Item 9.01. Financial Statements and Exhibits.
(a) Financial Statements of Businesses Acquired.

If applicable, the required financial statements for the transaction described in Item 1.01 above will be filed under cover of a Form 8-K/A as soon as practicable and no later than 71 days after the date on which this initial Current Report on Form 8-K is required to be filed.
(b) Pro Forma Financial Information.

If applicable, the required pro forma financial information for the transaction described in Item 1.01 above will be filed under cover of a Form 8-K/A as soon as practicable and no later than 71 days after the date on which this initial Current Report on Form 8-K is required to be filed.

(d) Exhibits.

Exhibit Number
Description
10.1
Purchase and Sale Agreement Regarding Interests in Limited Liability Companies, dated as of February 24, 2016, by and between Winterfell Healthcare Holdings - T, LLC, Winterfell Healthcare-T CAM2, LLC and Winterfell Healthcare Holdings - NT-HCI, LLC and Winterfell Healthcare NT-HCI CAM2, LLC.






Safe Harbor Statement

This Current Report on Form 8-K contains certain “forward-looking statements” within the meaning of the Private Securities Litigation Reform Act of 1995, Section 27A of the Securities Act of 1933, as amended, and Section 21E of the Securities Exchange Act of 1934, as amended. Forward-looking statements are generally identifiable by use of forward-looking terminology such as “will,” “expects,” “intends” or other similar words or expressions.

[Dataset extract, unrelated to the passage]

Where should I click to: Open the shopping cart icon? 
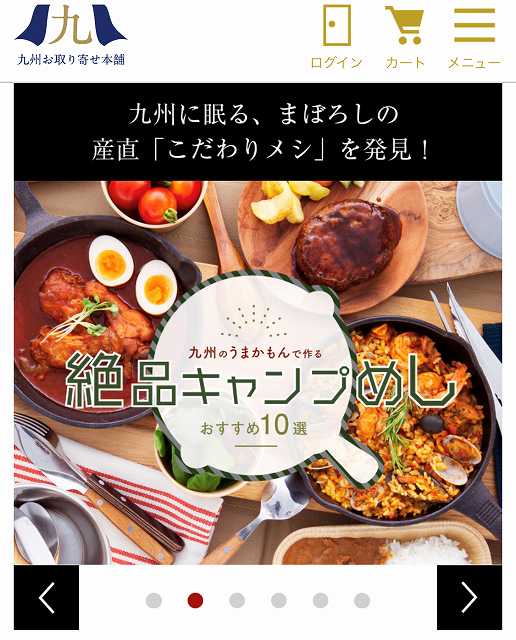(x=404, y=25)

These statements are based on NorthStar Healthcare’s current expectations and beliefs and are subject to a number of trends and uncertainties that could cause actual results to differ materially from those described in the forward-looking statements; NorthStar Healthcare can give no assurance that its expectations will be attained. Forward-looking statements are necessarily speculative in nature, and it can be expected that some or all of the assumptions underlying any forward-looking statements will not materialize or will vary significantly from actual results. Variations of assumptions and results may be material. Factors that could cause actual results to differ materially from NorthStar Healthcare’s expectations include, but are not limited to, the ability of NorthStar Healthcare to achieve its targeted returns through the Portfolio; the ability of Holiday to successfully manage the Portfolio; the borrowers’ ability to comply with the terms of the Loans; the impact of any losses from properties in the Portfolio on cash flow and returns; market rental rates and property level cash flow; changes in economic conditions generally and the real estate and debt markets specifically; the impact of local economics; the availability of investment opportunities; the availability of capital; the ability to achieve targeted returns; changes to generally accepted accounting principles; policies and rules applicable to REITs; and the factors described in Part I, Item 1A of NorthStar Healthcare’s Annual Report on Form 10-K for the fiscal year ended December 31, 2014 and in its other filings with the SEC. The foregoing list of factors is not exhaustive. All forward-looking statements included in this Current Report on Form 8-K are based upon information available to NorthStar Healthcare on the date of this report and NorthStar Healthcare is under no duty to update any of the forward-looking statements after the date of this report to conform these statements to actual results.









SIGNATURES
Pursuant to the requirements of the Securities Exchange Act of 1934, the registrant has duly caused this report to be signed on its behalf by the undersigned hereunto duly authorized.

 
 NorthStar Healthcare Income, Inc.
 
 
 
 
Date: March 1, 2016
By:
/s/ Ronald J. Lieberman
 
 
Ronald J. Lieberman
 
 
Executive Vice President, General Counsel and Secretary







EXHIBIT INDEX
Exhibit Number
Description
10.1
Purchase and Sale Agreement Regarding Interests in Limited Liability Companies, dated as of February 24, 2016, by and between Winterfell Healthcare Holdings - T, LLC, Winterfell Healthcare-T CAM2, LLC and Winterfell Healthcare Holdings - NT-HCI, LLC and Winterfell Healthcare NT-HCI CAM2, LLC.